EXERCISE
The task calls for the line containing "Viewport: 678px width, 455px height." and all later lines, through the end of the entries below, to be set down exactly and without pictures.

DATA FOR PROCESSING

◇ ◇ ◇ ◇ ◇ ◇ ◇

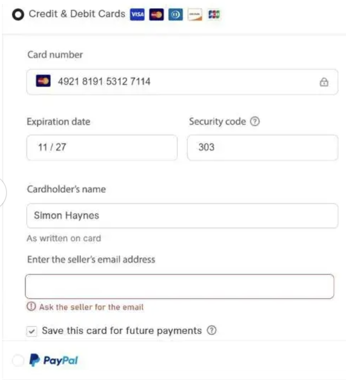Viewport: 346px width, 380px height.
Task: Click the Discover card logo
Action: tap(195, 15)
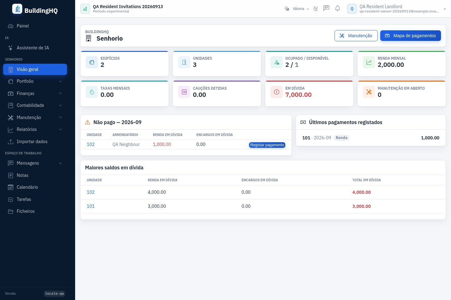The image size is (451, 300).
Task: Click the BuildingHQ logo icon
Action: pyautogui.click(x=17, y=9)
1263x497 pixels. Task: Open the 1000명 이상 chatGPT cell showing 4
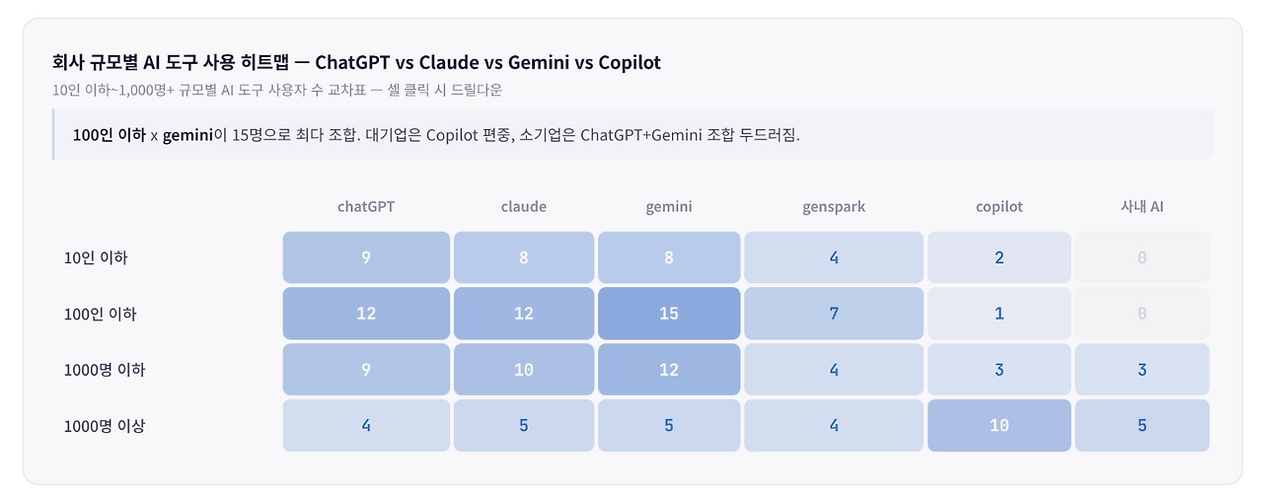click(366, 426)
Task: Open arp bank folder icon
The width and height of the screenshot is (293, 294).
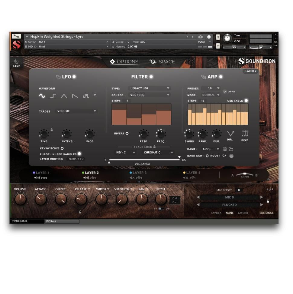Action: [231, 149]
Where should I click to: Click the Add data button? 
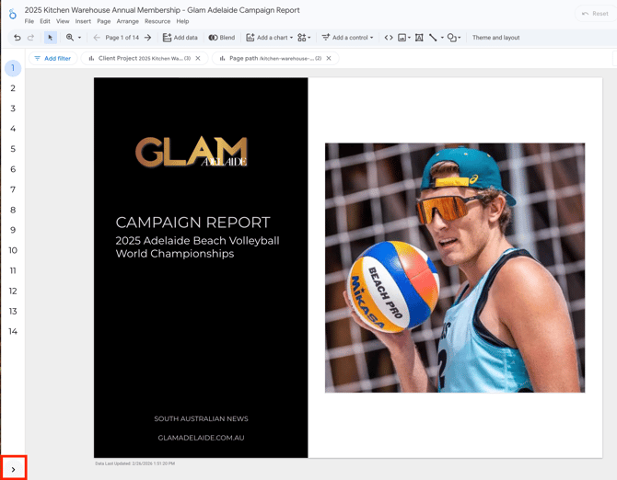point(180,38)
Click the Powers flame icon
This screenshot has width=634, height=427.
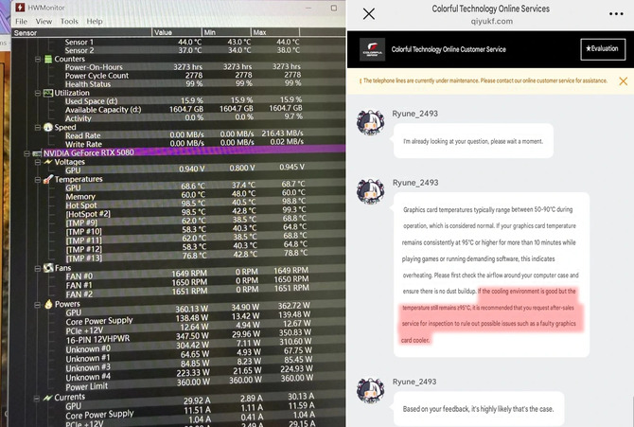click(48, 304)
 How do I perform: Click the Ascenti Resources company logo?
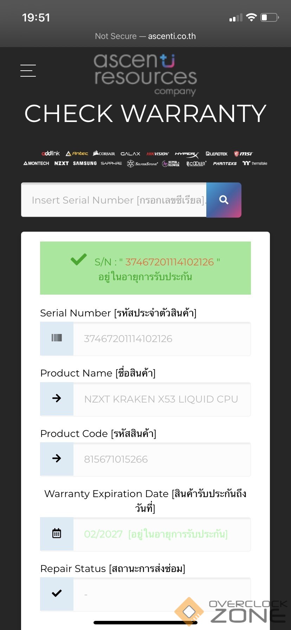coord(146,74)
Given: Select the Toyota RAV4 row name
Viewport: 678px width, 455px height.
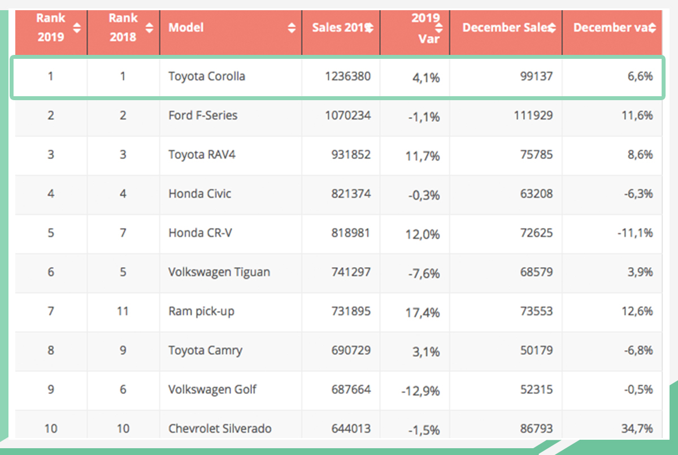Looking at the screenshot, I should click(202, 154).
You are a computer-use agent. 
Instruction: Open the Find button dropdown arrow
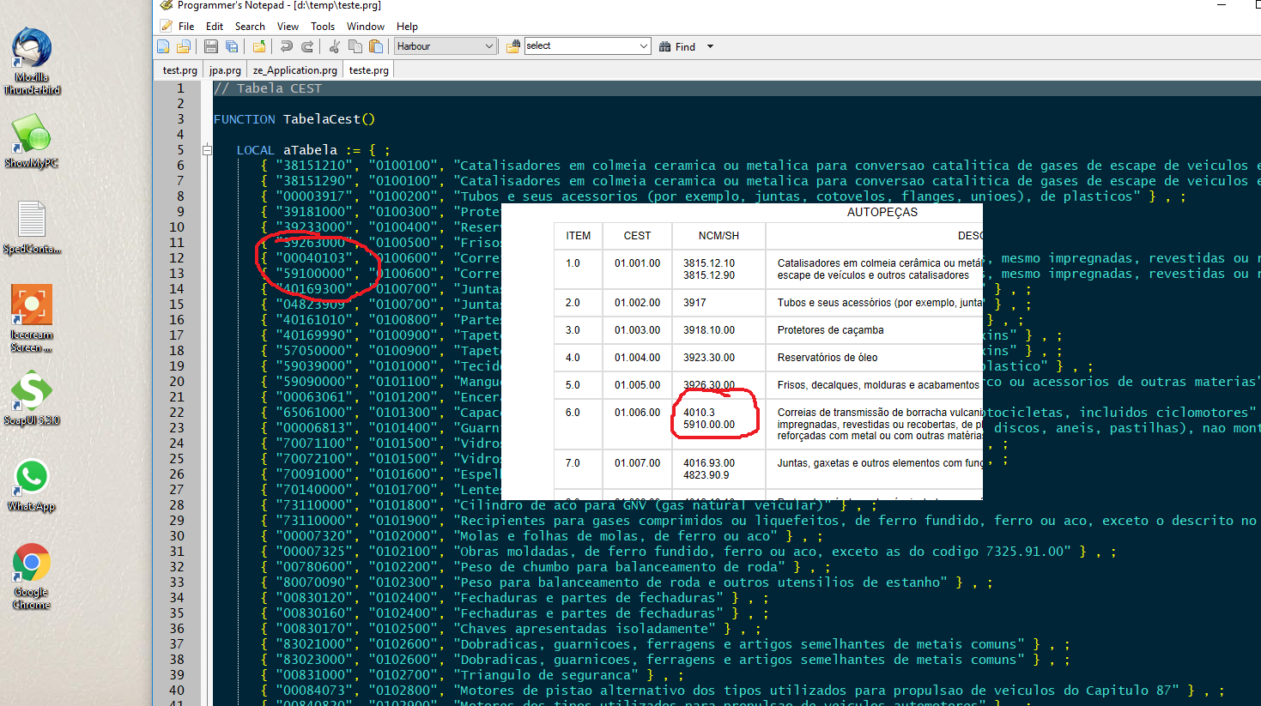pyautogui.click(x=710, y=46)
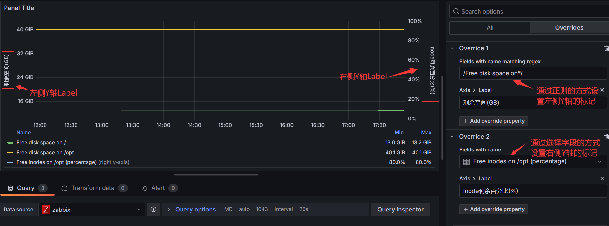Image resolution: width=609 pixels, height=226 pixels.
Task: Collapse the Override 2 section
Action: [x=452, y=137]
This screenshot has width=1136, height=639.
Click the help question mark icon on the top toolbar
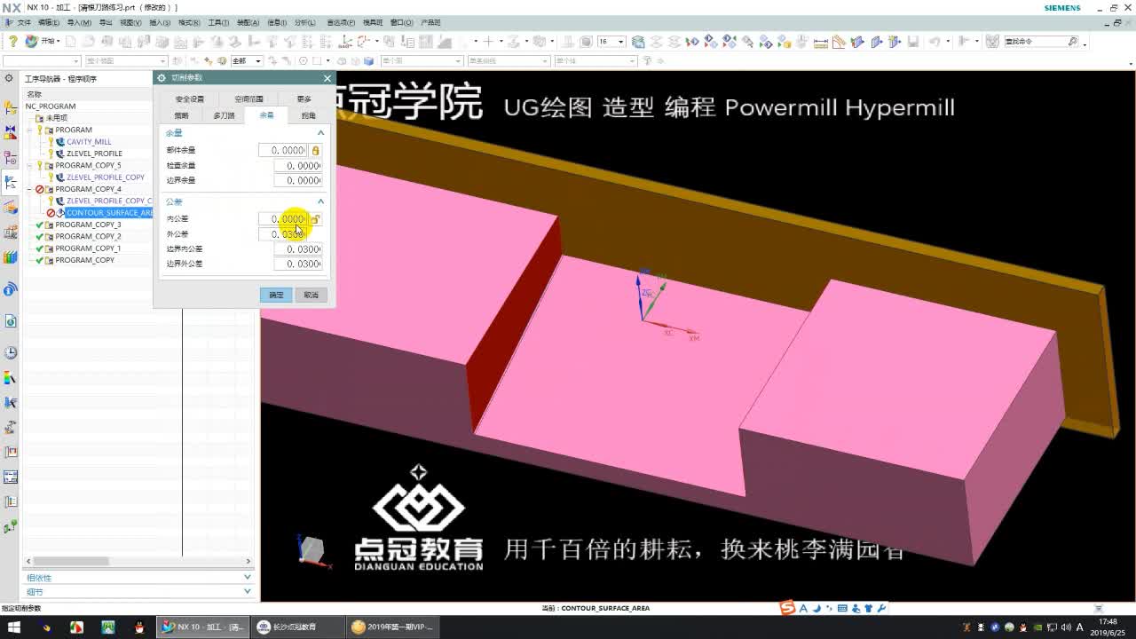point(13,41)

◇ ◇ ◇ ◇ ◇ ◇ ◇

EXPECTED OUTPUT
Viewport: 678px width, 455px height.
Looking at the screenshot, I should click(202, 154).
You are a computer-use agent. 
Instruction: Open the Find button dropdown arrow
pyautogui.click(x=710, y=46)
Image resolution: width=609 pixels, height=226 pixels.
Task: Collapse the Override 2 section
Action: [x=452, y=137]
This screenshot has width=1136, height=639.
Click the help question mark icon on the top toolbar
point(13,41)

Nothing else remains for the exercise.